[Collected data]

++++++++

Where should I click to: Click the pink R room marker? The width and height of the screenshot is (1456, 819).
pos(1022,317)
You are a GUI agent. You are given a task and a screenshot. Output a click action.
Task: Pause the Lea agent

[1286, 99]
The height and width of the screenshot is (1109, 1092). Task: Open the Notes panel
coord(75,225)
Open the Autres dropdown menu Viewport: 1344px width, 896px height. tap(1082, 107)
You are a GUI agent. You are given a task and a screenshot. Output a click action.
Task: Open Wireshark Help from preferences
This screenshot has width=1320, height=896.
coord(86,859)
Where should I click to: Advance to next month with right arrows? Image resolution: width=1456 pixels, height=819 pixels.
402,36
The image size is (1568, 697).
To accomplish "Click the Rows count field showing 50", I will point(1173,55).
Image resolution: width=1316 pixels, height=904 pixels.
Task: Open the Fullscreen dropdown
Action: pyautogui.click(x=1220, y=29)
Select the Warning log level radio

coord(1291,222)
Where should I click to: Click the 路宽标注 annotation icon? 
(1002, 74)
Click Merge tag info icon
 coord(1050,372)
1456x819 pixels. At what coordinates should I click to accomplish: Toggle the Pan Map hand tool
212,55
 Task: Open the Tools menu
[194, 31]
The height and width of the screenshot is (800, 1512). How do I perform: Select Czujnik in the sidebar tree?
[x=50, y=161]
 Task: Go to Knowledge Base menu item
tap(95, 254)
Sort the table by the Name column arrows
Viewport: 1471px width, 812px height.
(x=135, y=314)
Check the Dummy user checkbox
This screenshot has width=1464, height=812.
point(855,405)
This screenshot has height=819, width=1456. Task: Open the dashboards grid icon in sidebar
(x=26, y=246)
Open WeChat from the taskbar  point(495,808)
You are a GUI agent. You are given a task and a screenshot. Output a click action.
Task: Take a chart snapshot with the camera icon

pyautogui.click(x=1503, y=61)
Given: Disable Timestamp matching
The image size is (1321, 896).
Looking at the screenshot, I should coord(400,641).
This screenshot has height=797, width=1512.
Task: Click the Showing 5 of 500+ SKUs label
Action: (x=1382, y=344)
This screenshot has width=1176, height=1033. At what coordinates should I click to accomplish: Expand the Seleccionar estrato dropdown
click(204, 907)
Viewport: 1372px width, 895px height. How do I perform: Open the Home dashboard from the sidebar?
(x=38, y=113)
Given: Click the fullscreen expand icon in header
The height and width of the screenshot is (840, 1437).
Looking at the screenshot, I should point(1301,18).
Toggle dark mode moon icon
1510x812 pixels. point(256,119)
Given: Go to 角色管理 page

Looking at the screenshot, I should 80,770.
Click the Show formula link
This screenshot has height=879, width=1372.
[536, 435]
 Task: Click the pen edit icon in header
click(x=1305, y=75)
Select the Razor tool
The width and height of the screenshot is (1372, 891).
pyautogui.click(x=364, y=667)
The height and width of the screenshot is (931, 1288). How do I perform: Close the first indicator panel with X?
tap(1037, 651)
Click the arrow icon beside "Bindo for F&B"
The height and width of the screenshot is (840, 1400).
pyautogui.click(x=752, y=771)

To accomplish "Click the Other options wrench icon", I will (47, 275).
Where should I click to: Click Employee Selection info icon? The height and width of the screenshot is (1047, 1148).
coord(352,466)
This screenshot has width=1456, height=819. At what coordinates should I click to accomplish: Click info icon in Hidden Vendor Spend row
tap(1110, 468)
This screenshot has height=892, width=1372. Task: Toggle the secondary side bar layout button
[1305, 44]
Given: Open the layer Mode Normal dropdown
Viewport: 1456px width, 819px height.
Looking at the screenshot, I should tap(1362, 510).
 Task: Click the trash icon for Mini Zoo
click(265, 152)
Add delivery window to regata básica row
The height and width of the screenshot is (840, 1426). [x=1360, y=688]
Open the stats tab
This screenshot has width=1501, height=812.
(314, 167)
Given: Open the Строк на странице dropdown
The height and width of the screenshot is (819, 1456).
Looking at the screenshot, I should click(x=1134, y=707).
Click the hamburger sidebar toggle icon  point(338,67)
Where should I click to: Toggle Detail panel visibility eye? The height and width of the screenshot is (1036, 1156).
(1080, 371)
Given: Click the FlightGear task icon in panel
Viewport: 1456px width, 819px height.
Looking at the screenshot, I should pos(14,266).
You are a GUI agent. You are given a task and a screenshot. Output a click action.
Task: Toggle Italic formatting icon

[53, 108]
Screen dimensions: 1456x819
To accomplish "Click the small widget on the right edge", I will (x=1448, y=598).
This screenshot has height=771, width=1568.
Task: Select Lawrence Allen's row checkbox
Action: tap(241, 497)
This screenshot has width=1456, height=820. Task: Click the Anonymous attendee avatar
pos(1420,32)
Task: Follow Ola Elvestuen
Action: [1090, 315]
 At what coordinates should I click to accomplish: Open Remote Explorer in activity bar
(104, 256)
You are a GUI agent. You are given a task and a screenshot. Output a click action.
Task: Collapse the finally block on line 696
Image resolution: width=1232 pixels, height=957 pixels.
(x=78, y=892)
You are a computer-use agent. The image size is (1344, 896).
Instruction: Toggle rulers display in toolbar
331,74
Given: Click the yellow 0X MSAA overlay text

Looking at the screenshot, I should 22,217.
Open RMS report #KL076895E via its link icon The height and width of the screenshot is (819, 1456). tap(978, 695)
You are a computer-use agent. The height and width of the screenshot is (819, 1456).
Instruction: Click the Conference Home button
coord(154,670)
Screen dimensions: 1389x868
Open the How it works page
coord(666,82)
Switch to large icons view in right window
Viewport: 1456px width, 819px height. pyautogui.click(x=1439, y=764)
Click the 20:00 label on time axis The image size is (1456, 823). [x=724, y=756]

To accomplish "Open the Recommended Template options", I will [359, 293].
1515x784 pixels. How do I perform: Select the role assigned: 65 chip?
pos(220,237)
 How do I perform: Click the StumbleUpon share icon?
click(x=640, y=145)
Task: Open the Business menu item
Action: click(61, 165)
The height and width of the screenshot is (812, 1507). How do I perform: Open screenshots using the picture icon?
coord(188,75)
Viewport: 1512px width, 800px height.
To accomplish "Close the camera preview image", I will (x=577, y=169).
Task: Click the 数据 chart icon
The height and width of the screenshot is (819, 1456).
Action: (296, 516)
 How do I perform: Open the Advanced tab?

++++++++

## PROBLEM DETAILS
Copy all lines above containing the string "options".

## SOLUTION BELOW
To accomplish "Click the Other options wrench icon", I will (47, 275).
To accomplish "Open the Recommended Template options", I will [359, 293].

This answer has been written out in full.